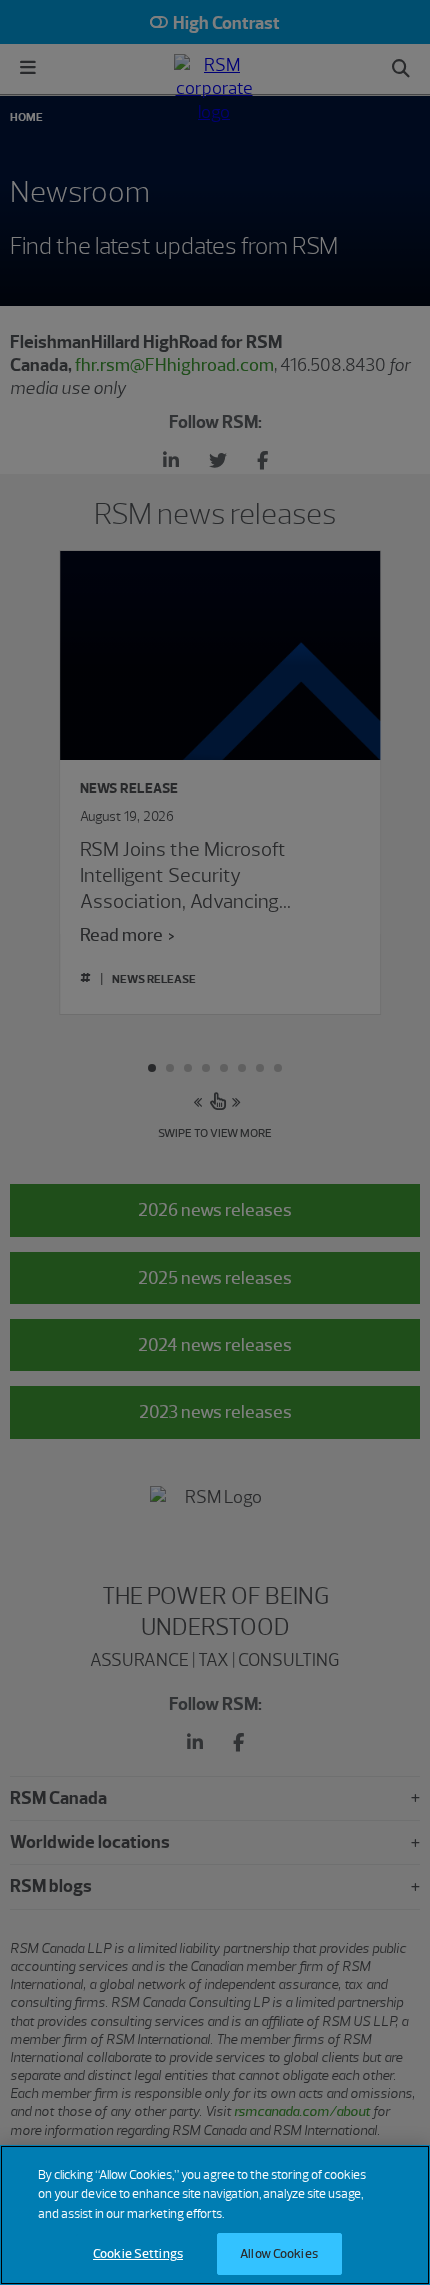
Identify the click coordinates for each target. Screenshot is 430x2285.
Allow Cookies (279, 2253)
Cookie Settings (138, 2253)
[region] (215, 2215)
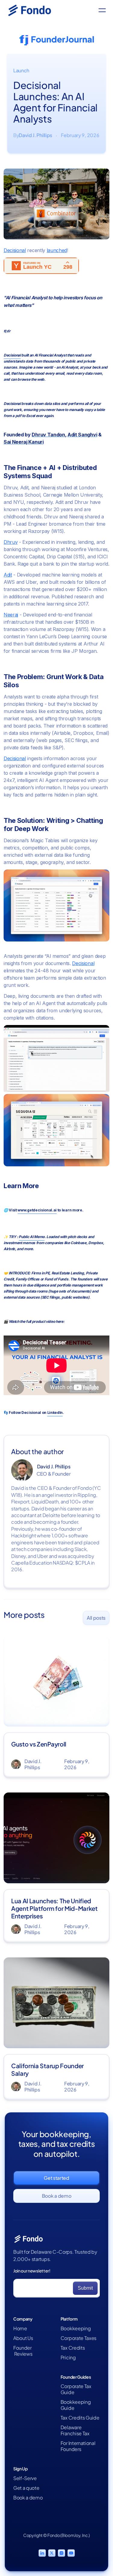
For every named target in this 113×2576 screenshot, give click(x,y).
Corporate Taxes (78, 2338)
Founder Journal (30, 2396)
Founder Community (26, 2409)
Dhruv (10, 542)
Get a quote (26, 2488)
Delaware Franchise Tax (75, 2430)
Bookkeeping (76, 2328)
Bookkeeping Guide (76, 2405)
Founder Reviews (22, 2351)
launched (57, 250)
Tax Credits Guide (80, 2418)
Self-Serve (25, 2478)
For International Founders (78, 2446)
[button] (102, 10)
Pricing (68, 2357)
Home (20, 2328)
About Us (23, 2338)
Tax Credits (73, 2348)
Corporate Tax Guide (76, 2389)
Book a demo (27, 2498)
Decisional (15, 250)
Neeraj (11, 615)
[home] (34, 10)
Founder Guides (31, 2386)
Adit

========================================

**Exercise directions:** When a line in the records above contains the word "target", copy it.

**Task response:**
Identify the click coordinates for each target. Screenshot is 430x2285.
For every named target in this 113×2576 screenshot, give click(x,y).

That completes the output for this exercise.